The subordinate may file a lawsuit in this matter (Seider et al, 2009) Signing a love contract is essential. Even though, making an assumption say that employees may not have romance is untrue. However, employees will date one another even if there is a written policy barring that behavior. Such agreement are meant to show that the relationships exist and are voluntarily and consensual. Such agreements are meant to be discrete and will avoid conflict of interest, such will raise disciplinary actions. Such contract avoids the liability of an employer and protects the employer from any blame afterwards. Avoiding favoritism claims, when a relationship between the supervisor and the employee is realized by the employer, precautions ought to be maintained to ensure that no authority-making decision with regard to the non -supervisory employees, raises promotion and evaluation (Kress, 2007). Identifying problem.

It is important to identify that the problem exists, and identifying the roots of the problem is important. This will help in finding an amicable solution. Identifying the potential issues.

It is evident that, there are quite a number issues involved here. Knowing of existing relationships is a major step. Obtaining consultation can also help in finding a solution. Discussing personal relationship with direct supervisors would shade some light to those involved. Reporting any instances of consensual relationships would help determine how it affects the organization. Determining the cause of action. There are a number of consequences that come from consensual relationships. It is better to move one party to a different residence from the original than to let both parties reside together.
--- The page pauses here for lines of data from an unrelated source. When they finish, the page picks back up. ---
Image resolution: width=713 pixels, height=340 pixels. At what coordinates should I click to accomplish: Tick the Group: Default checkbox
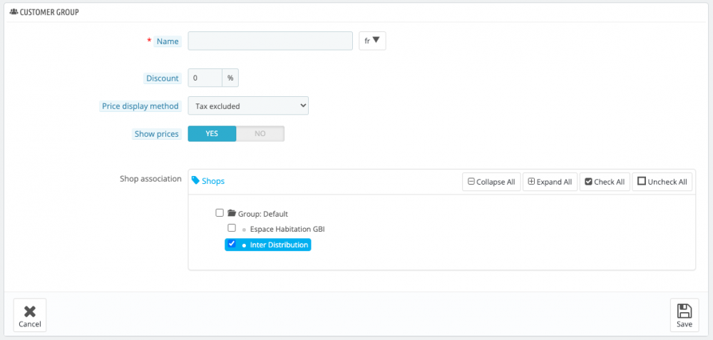[x=220, y=213]
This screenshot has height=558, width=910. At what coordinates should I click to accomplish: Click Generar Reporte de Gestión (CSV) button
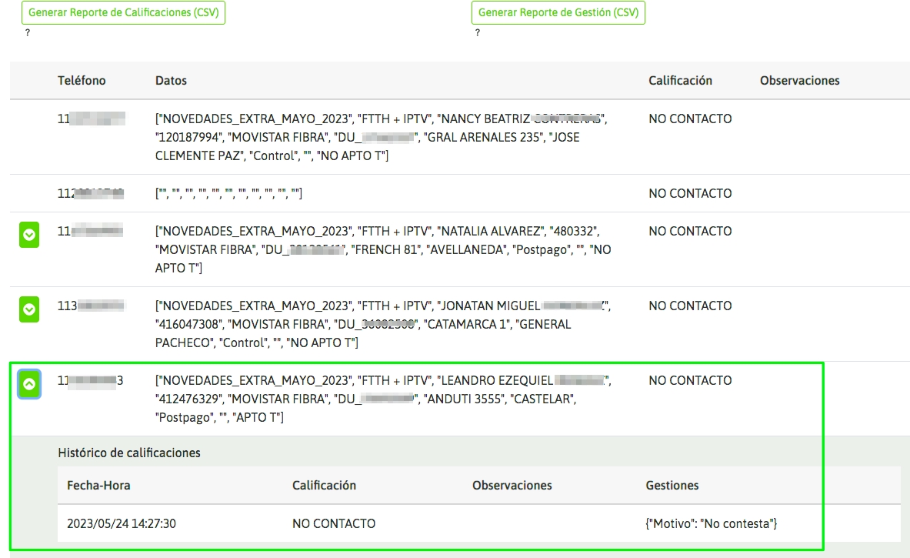pyautogui.click(x=558, y=13)
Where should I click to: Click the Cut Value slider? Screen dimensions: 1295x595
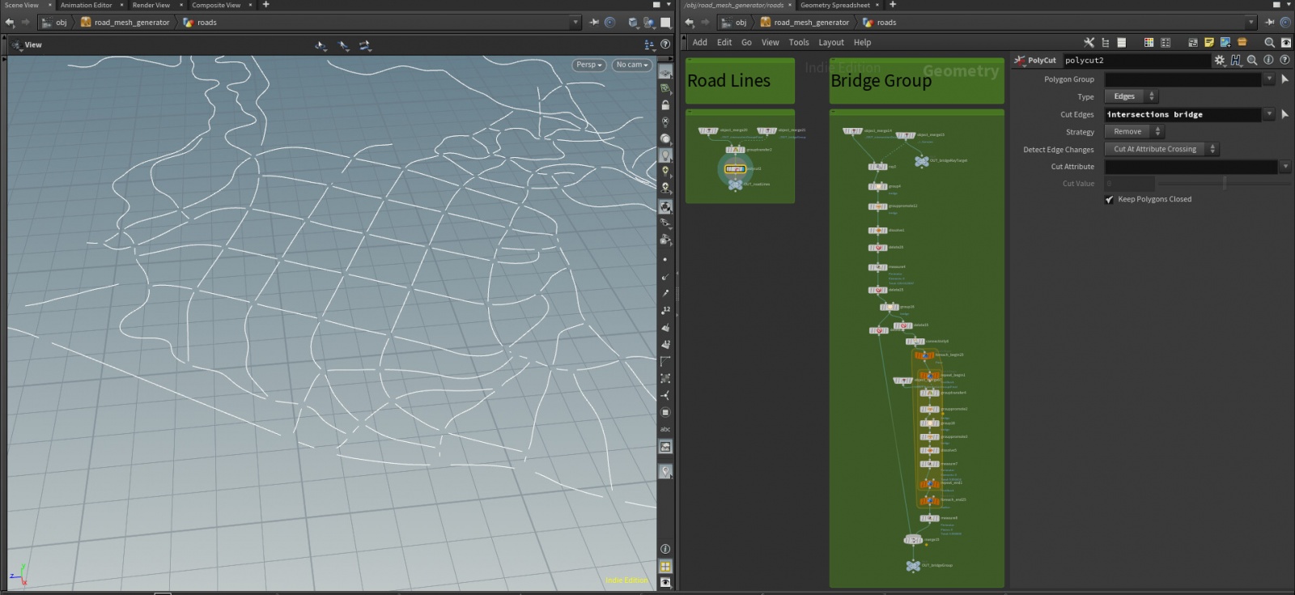click(1224, 184)
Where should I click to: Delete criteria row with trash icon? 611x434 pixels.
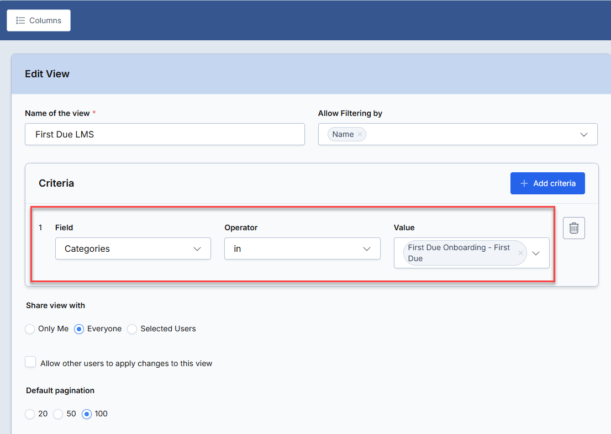(573, 228)
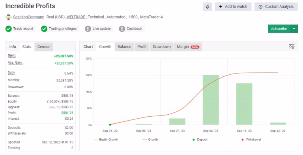Toggle Deposit markers in legend
303x155 pixels.
(200, 140)
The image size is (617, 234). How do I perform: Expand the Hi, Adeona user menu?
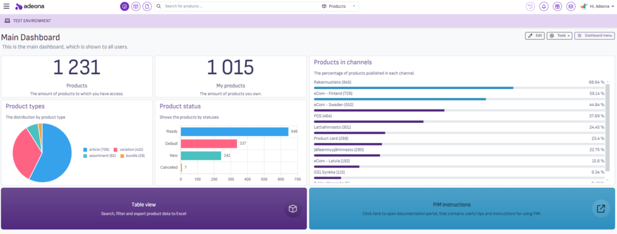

Treating all staff equally and giving everyone the same task without favoritism. Love contracts: employees spent most of their time in the workplace. They tend to be close to each other for most their stay there. They can start dating one another. This will have some time in being in love as their spouses or partners are far away from their colleagues (Kingsley, 2010). References Kingsley, W. C., & Park, H. (2010). Managing Blended Friendships. Cengage Learning. Kress, V., & Dixon, A. (2007). Consensual Faculty--Student Sexual Relationships in Counselor Education. Oxford University press.

Seider, S, Davis, K, & Gardner, H. (2009). Morality, ethics, and good work: young peoples respectful and ethical minds. New York, NY: McGraw hill (pp. 209-222).